Reprogramming of Yersinia from Virulent to Persistent Mode Revealed by Complex In Vivo RNA-seq Analysis

We recently found that Yersinia pseudotuberculosis can be used as a model of persistent bacterial infections. We performed in vivo RNA-seq of bacteria in small cecal tissue biopsies at early and persistent stages of infection to determine strategies associated with persistence. Comprehensive analysis of mixed RNA populations from infected tissues revealed that Y. pseudotuberculosis undergoes transcriptional reprogramming with drastic down-regulation of T3SS virulence genes during persistence when the pathogen resides within the cecum. At the persistent stage, the expression pattern in many respects resembles the pattern seen in vitro at 26oC, with for example, up-regulation of flagellar genes and invA. These findings are expected to have impact on future rationales to identify suitable bacterial targets for new antibiotics. Other genes that are up-regulated during persistence are genes involved in anaerobiosis, chemotaxis, and protection against oxidative and acidic stress, which indicates the influence of different environmental cues. We found that the Crp/CsrA/RovA regulatory cascades influence the pattern of bacterial gene expression during persistence. Furthermore, arcA, fnr, frdA, and wrbA play critical roles in persistence. Our findings suggest a model for the life cycle of this enteropathogen with reprogramming from a virulent to an adapted phenotype capable of persisting and spreading by fecal shedding.
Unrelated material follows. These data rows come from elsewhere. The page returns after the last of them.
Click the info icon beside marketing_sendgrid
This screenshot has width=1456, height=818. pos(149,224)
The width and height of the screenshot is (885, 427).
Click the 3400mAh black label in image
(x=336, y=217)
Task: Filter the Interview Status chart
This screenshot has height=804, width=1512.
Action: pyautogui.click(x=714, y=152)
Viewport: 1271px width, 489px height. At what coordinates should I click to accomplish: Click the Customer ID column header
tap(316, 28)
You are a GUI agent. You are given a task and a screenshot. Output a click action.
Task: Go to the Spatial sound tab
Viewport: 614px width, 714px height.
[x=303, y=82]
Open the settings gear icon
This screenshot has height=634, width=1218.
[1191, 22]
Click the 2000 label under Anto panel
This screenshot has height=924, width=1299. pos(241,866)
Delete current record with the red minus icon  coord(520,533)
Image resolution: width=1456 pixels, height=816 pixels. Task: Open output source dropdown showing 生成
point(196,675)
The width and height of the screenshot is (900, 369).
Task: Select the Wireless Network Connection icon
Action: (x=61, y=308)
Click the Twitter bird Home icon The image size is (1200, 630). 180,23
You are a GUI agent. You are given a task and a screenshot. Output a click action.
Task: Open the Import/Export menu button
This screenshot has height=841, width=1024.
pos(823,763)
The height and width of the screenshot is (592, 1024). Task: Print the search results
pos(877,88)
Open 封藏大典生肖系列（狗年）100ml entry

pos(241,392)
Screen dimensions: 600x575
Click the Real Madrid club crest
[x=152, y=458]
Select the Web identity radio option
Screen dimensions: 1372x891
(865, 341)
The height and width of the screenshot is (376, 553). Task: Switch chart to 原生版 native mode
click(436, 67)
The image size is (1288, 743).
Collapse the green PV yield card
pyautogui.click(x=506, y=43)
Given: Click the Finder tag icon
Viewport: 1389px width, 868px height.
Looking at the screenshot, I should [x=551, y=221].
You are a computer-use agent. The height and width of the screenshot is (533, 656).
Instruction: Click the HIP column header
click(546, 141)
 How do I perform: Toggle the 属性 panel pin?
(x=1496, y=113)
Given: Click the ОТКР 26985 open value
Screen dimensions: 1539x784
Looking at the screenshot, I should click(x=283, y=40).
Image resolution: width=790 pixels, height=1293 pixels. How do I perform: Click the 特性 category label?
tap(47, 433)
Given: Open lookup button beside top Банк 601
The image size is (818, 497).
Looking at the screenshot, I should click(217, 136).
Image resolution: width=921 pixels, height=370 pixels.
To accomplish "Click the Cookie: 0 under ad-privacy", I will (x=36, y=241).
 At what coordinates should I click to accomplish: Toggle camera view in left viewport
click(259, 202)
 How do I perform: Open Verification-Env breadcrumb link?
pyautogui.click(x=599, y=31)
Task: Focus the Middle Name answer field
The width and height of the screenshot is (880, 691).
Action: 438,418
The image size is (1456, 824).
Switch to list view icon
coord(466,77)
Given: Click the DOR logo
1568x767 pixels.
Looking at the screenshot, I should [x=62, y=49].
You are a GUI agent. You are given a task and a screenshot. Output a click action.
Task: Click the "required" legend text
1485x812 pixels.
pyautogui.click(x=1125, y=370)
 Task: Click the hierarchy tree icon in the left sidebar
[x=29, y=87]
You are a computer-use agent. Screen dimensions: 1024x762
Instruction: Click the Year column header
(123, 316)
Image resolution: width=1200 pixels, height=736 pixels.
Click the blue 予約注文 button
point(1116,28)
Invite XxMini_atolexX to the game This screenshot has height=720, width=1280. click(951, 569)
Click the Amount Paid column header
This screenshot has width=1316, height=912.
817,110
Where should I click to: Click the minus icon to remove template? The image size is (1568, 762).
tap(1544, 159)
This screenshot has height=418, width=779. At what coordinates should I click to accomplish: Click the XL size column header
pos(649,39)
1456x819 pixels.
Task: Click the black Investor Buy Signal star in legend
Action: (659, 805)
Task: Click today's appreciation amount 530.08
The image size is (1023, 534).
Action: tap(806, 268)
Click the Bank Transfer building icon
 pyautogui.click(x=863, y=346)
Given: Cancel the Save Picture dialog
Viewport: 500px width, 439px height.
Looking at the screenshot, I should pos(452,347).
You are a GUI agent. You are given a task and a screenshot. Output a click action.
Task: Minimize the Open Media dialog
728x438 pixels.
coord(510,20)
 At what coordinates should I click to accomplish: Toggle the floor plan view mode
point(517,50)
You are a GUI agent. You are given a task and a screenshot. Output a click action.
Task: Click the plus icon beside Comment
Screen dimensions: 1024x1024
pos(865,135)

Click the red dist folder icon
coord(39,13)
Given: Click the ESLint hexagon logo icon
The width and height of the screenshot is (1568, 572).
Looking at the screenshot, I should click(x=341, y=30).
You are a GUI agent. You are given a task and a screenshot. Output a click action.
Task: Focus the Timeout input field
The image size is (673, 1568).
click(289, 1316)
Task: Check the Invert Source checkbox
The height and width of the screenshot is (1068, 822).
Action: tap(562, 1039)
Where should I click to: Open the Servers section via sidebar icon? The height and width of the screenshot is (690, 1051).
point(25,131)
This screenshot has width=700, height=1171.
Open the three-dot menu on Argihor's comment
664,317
To establish infection and colonize within a host, infecting pathogens have to cope with a variety of destructive surroundings. The food-borne pathogen Y. pseudotuberculosis can cause persistent infection in mice. Upon infection, Y. pseudotuberculosis passes the anti-microbial gastrointestinal milieu and finally remains associated with lymphoid follicles in cecal tissue surrounded by polymorphonuclear leukocytes, indicating that the bacteria are exposed to multiple environmental cues. We performed complex RNA-seq of small cecal biopsies of infected mice to reveal Y. pseudotuberculosis gene expression in vivo. We found that Y. pseudotuberculosis underwent reprogramming from a virulent phenotype, expressing virulence genes during early infection, to an adapted phenotype capable of persisting in the harsh cecal environment. Persistence was characterized by a novel expression pattern with down-regulation of virulence genes and up-regulation of genes involved in anaerobiosis, chemotaxis, and protection against oxidative and acidic stress. Mutagenesis of selected genes revealed that the regulator rovA was critical for the establishment of infection, and that arcA, fnr, frdA, and wrbA play critical roles in maintaining infection for long periods of time. Our study shows the power of RNA deep sequencing, which can be used to reveal the in vivo expression patterns of small amounts of bacteria in complex intestinal environments.